According to the International Transport Workers’ Federation (ITF), 2025 was the worst year on record for seafarer abandonment, with 6,223 seafarers stranded on 410 ships—a 32% increase from 2024.
These seafarers are collectively owed a staggering $25.8 million in unpaid wages. These figures, alarming as they are, likely represent only a fraction of the true scale, as many cases go unreported.
This systemic crisis is enabled by a shadowy framework of “Flags of Convenience,” where vessels register under jurisdictions with lax oversight, allowing unscrupulous owners to evade responsibility.

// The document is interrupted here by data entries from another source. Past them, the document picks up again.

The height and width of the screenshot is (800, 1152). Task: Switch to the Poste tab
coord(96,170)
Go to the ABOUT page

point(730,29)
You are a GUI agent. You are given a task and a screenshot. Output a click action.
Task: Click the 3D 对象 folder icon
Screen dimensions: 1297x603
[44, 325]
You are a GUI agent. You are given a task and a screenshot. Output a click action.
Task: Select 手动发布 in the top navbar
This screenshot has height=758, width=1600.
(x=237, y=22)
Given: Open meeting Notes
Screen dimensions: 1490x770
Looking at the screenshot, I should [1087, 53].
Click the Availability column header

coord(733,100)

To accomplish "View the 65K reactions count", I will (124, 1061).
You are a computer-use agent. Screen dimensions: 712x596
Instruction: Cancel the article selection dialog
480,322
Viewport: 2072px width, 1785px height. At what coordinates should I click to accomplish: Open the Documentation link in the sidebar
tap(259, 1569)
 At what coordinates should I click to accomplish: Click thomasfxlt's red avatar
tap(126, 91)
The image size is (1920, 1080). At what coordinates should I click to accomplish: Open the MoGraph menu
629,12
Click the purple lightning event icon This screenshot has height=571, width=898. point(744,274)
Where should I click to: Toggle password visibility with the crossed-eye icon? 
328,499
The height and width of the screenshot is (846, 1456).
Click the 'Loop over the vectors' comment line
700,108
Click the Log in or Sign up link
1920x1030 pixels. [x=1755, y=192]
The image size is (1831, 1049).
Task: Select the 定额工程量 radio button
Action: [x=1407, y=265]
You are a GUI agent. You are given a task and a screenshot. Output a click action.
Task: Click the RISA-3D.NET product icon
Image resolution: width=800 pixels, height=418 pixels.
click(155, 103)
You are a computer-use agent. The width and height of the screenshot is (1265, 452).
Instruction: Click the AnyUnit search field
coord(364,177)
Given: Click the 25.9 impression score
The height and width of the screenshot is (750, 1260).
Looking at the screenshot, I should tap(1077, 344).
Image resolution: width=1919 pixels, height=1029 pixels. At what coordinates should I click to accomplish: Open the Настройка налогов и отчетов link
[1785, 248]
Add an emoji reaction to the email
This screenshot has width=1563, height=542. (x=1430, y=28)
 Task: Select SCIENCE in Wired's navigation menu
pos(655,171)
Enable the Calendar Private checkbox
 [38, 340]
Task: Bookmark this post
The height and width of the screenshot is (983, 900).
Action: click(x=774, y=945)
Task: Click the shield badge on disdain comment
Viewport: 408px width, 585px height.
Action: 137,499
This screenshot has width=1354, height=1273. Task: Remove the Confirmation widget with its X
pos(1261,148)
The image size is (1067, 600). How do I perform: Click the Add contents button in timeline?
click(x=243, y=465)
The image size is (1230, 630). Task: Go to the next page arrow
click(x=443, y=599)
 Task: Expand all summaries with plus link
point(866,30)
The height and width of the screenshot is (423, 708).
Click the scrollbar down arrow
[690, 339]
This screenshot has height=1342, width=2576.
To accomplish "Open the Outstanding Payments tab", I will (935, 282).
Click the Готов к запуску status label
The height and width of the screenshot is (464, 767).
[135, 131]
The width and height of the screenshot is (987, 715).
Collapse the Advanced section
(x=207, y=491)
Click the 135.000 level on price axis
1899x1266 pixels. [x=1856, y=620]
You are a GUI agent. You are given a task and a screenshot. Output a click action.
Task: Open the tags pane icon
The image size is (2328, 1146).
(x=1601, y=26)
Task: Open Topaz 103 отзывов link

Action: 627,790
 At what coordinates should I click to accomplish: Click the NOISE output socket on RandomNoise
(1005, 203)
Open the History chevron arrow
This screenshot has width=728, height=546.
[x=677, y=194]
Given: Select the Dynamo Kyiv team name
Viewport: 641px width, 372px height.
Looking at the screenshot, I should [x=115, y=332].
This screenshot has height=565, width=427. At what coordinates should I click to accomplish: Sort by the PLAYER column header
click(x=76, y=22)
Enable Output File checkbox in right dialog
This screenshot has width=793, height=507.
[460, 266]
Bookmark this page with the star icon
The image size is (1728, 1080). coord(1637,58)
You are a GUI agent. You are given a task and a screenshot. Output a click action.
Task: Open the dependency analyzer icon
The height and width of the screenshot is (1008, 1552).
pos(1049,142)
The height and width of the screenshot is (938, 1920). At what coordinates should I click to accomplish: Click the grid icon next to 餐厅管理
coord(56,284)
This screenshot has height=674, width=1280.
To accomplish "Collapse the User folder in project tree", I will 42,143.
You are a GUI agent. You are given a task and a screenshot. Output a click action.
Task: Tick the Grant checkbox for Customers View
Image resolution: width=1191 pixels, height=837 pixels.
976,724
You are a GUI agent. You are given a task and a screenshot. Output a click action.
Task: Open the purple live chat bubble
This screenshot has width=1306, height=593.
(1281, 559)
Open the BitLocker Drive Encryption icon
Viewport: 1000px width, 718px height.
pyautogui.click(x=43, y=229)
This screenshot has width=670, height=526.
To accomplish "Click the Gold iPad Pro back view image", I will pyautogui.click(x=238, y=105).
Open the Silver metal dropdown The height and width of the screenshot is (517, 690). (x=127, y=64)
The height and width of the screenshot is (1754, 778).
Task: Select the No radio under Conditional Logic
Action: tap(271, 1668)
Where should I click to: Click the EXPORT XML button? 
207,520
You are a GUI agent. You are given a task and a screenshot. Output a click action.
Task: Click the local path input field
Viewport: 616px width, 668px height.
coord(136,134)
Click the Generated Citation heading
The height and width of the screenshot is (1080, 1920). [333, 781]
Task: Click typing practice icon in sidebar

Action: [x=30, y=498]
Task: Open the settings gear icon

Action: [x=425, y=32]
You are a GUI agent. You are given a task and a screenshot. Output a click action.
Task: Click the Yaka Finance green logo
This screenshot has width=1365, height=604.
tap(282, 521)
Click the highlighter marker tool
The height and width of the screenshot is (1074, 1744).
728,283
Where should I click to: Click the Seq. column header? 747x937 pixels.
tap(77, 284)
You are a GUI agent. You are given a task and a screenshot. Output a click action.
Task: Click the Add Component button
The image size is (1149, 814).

Under international law, including the Maritime Labour Convention, abandonment is clearly defined: the failure to pay wages for two months, provide necessary support, or arrange for repatriation.
Yet, from the Middle East to Europe, the impunity persists, leaving crews without pay, provisions, or a path home.
In Kilifi, the failure of official mechanisms has forced humanitarian and faith-based groups to act as first responders.
Stella Maris –Mombasa, in collaboration with St. Patrick’s Parish and the Mission to Seafarers under Rev. Fr. John Mosoti, has provided critical food, water, and psychosocial support. Their compassion is a lifeline, but it is a stopgap, not a solution.
The crew’s appeal is now direct and urgent: they call upon the Government of Kenya and all relevant stakeholders to intervene immediately.
This means securing their unpaid wages, restoring basic welfare, and facilitating their repatriation. A prompt and decisive response is not merely an administrative act; it is a moral imperative that would affirm Kenya’s commitment to the dignity of those who sail under its flag.

The stranded men of the Kivu Spear II embody a broader shame. They are essential workers who have been rendered expendable. Allowing this abandonment to continue unchallenged erodes the very foundations of maritime labour law and basic human rights.
We must act now. No seafarer should be left adrift, abandoned by the very industry they sustain.
Mr. Mwangura is an independent maritime consultant and former Secretary General of the Seafarers Union of Kenya.